引用文 »
• • •

従来の二次電池は、充放電特性が同一の活物質を使用しているので、高電流で充放電できるが電池容量が小さい電池(パワー用電池)と、高電流では充放電できないが低電流の充放電で電池容量が大きい電池(エネルギー用電池)を作り分けている。高電流で充放電できることと、電池容量が大きいことは同時に成立しないので、高電流で充放電できて、かつ、電池容量が大きい電池というものは存在しない。
高電流で充放電できて、かつ電池容量が大きい電池が必要な場合、次の二通りの方法が考えられる。
▲1▼パワー用電池(高電流で充放電できるが電池容量が小さい電池)を使用し、必要な電池容量を確保するまで複数個の電池を接続する。このときはパワーが極めて過剰スペックとなり、不経済な状態となる。
▲2▼エネルギー用電池(低電流の充放電で電池容量が大きい電池)を使用し、必要なパワーを確保するまで複数個の電池を接続する。このときはエネルギーが極めて過剰スペックとなり、不経済な状態となる。

• • •

二次電池についての引用文を、最後の文の後から引き継いで書き進めてもらえますか? この後に続く行は、この作業とは関係ありません。

データ抜粋 »

• • •

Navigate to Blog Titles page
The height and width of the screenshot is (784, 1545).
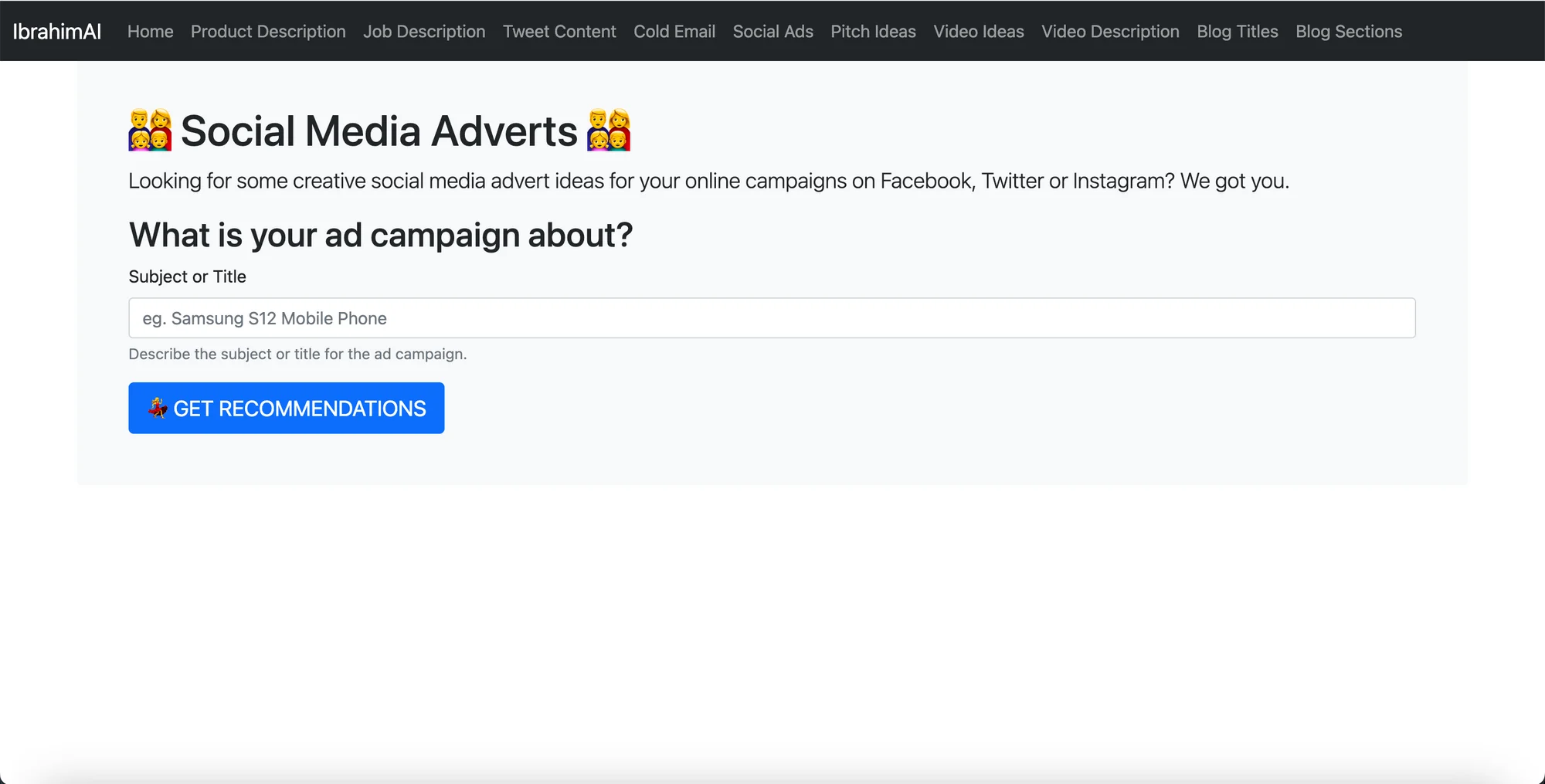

• • •

解答例 »
電熱器などの回転部分がない電気器具の場合は、起動時も定常運転時も必要な電流量はほぼ同じであるが、モーターなどの回転部分が存在する電気機器の場合は、起動時(瞬間的に)には定常運転時の約3倍の電流量が必要となる。モーターなどの回転部分が存在する電気機器を電池で稼動させるときは、上記の特性があるので、定常運転時の機器スペックで電池を選択すると、電池は起動時の瞬間的な大電流に耐えることができず、電池寿命が短くなる。
特に電気自動車や電気二輪車などの場合、加速する際に瞬間的な大電流が必要であるが、走行距離を長くするために、エネルギー量も大量に必要であり、電気自動車や電気二輪車の性能は、電池性能に依存する。
セルスタータなどは、瞬間的に大電流が必要であり、時間的には文字通り瞬間的(数秒以内)なものであり、数十分も必要なことはあり得ない。その特性を有するものが鉛蓄電池で、瞬間的なパワーを出す代わりに、鉛蓄電池の全エネルギー量のうち有効に使われるのは、ほんの10%程度である。
本発明は上記の諸点に鑑みなされたもので、本発明が解決しようとする課題は、充放電特性の異なる活物質、すなわち、パワー用活物質とエネルギー用活物質を組み合わせて1つの電池とすることにより、起動時などに瞬間的にパワーを出すことができ、なおかつエネルギー容量が多くなるハイブリッド電池を提供することにある。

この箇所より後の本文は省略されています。